On 11 August 1980, Respondent QUEAÑO loaned an amount of Php 200k from Petitioner NAGUIAT, at
an interest of 12% per annum, payable by 11 September 1980. Thereafter, petitioner issued two checks
to the respondent at 95K each representing the agreed loan amount. To secure the loan, a deed of Real
Estate Mortgage dated 11 August 1980 was executed by the respondent in favor of the petitioner
involving the surrender of the  owner’s duplicates of the titles. To secure the promised
payment/settlement, respondent issued a check postdated on 11 September 1980 amounting to Php
200k. On maturity date , the check was presented to the bank but it returned due to insufficient funds
(DAIF). Respondent QUEAÑO eventually received a demand letter from the petitioner requiring
settlement of the loan. Shortly thereafter, Queaño and one Ruby Ruebenfeldt (Ruebenfeldt) met with
Naguiat where respondent informed not having received the loan proceeds from the agent
Ruebenfeldt.

An action for extrajudicial foreclosure of the mortgage was then commenced by Naguiat, and
foreclosure sale was scheduled on 14 August 1981. 3 days prior to that, respondent  filed the case
before the Pasay City RTC,8 seeking the annulment of the mortgage deed, hence, auction sale was
stopped.

RTC declared the Deed of Real Estate Mortgage (REM) null and void, and ordering Naguiat to return to
Queaño the owner’s duplicates of her titles to the mortgaged lots. This was affirmed by the CA in toto
upon appeal. Hence, this present petition.

Main Issues and Ruling:

1. Whether or not the contract of simple loan or mutuum was perfected.

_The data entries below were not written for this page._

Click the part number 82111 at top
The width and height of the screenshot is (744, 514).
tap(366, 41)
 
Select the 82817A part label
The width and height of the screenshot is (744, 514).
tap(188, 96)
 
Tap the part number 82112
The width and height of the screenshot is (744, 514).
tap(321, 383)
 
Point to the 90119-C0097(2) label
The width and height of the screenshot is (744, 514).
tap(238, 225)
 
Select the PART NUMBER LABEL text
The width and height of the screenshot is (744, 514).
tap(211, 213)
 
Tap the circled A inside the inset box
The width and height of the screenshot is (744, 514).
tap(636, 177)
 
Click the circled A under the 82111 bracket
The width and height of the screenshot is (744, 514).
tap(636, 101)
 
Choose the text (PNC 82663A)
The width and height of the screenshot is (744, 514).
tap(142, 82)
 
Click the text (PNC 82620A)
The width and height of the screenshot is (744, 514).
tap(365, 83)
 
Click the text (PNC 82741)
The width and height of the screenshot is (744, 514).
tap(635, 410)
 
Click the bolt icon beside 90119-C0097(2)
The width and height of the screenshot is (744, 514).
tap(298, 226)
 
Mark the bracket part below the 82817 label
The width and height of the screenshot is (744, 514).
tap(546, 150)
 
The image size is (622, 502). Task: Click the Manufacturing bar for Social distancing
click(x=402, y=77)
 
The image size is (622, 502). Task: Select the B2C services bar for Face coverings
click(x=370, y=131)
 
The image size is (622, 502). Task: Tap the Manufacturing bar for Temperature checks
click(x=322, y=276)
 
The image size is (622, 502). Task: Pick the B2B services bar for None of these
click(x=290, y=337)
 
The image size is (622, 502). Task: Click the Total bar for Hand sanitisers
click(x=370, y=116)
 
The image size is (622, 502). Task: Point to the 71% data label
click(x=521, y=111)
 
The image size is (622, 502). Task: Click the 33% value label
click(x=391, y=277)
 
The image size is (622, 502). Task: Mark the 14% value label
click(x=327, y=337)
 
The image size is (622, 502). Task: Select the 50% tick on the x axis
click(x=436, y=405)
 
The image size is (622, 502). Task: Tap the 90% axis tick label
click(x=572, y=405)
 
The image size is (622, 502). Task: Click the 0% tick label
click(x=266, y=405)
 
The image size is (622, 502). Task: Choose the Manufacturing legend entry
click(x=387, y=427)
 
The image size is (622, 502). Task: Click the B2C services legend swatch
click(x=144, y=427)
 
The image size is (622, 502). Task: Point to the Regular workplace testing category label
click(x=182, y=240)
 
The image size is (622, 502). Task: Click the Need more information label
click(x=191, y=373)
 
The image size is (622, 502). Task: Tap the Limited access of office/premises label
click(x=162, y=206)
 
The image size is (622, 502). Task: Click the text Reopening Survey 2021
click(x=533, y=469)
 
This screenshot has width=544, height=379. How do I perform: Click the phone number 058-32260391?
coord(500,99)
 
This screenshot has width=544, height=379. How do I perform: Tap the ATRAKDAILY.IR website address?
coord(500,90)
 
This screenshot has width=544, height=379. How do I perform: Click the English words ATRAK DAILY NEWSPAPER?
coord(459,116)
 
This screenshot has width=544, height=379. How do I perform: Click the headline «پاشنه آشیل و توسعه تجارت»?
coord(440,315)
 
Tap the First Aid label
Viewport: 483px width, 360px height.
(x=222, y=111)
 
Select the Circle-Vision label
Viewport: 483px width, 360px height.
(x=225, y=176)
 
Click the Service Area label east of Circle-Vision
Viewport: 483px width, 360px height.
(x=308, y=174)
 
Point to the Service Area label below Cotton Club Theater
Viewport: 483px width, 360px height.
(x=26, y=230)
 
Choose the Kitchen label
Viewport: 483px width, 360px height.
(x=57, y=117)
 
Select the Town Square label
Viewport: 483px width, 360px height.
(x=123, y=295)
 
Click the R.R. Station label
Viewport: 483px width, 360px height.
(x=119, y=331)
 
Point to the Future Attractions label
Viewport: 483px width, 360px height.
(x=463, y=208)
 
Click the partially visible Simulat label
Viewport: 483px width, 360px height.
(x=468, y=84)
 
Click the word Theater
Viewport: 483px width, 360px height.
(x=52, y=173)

No. The contract of loan was not perfected. Art. 1934 of the Civil Code provides:

"An accepted promise to deliver something by way of commodatum or simple loan is binding upon the
parties, but the commodatum or simple loan itself shall not be perfected until the delivery of the object
of the contract."

A loan contract is a real contract, not consensual, and, as such, is perfected only upon the delivery of the
object of the contract.

In this case, the objects of the contract are the loan proceeds which Queaño would enjoy only upon the
encashment of the checks signed or indorsed by Naguiat. If indeed the checks were encashed or
deposited, Naguiat would have certainly presented the corresponding documentary evidence, such as
the returned checks and the pertinent bank records. Since Naguiat presented no such proof, it follows
that the checks were not encashed or credited to Queaño’s account.1

2. Whether or not the of the Deed of REM is null and void.

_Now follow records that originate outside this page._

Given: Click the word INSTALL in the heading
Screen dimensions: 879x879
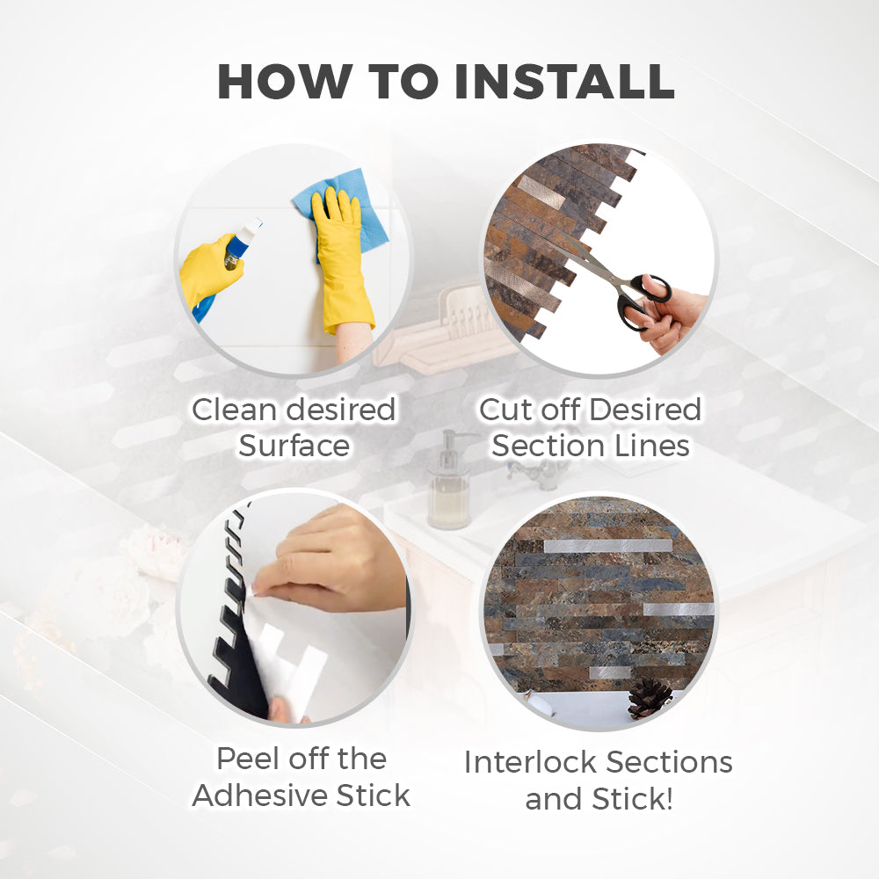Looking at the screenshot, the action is pyautogui.click(x=564, y=82).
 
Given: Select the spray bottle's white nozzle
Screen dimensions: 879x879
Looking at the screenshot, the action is pyautogui.click(x=254, y=229).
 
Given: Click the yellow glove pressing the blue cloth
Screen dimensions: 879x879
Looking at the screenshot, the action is pyautogui.click(x=341, y=258).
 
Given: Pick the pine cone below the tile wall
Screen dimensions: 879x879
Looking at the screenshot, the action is pyautogui.click(x=650, y=698).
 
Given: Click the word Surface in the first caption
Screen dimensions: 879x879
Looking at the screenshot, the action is pyautogui.click(x=294, y=447).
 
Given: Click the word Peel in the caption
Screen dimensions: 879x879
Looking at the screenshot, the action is pyautogui.click(x=248, y=759).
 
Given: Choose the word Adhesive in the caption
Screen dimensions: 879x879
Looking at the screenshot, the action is pyautogui.click(x=259, y=795).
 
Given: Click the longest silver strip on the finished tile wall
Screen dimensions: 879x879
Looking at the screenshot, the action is pyautogui.click(x=608, y=546).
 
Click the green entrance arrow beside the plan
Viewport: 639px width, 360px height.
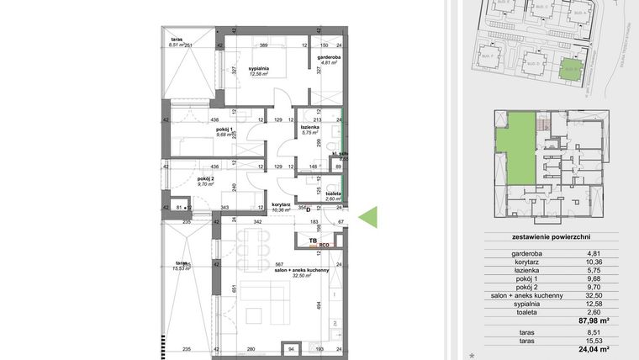coord(368,217)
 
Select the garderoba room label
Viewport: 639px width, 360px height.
coord(328,58)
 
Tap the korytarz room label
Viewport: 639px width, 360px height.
coord(280,204)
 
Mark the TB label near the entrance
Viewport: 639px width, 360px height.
coord(313,241)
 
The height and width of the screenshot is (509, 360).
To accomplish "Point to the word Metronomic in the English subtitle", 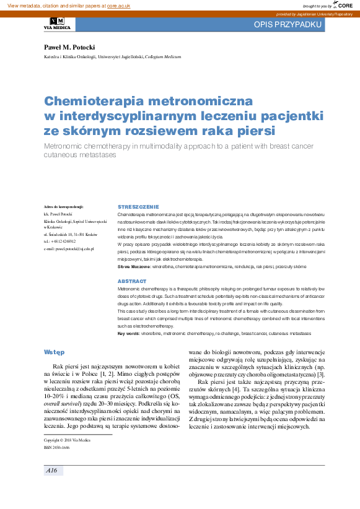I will coord(68,146).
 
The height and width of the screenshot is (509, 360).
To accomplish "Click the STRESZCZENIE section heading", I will coord(138,206).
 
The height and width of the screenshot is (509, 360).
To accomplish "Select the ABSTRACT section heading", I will coord(131,281).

Yes. SC finds no compelling reason to disturb the finding of the courts a quo that the lender did not
remit and the borrower did not receive the proceeds of the loan. That being the case, it follows that the
mortgage which is supposed to secure the loan is null and void. The consideration of the mortgage
contract is the same as that of the principal contract from which it receives life, and without which it
cannot exist as an independent contract. A mortgage contract being a mere accessory contract, its
validity would depend on the validity of the loan secured by it.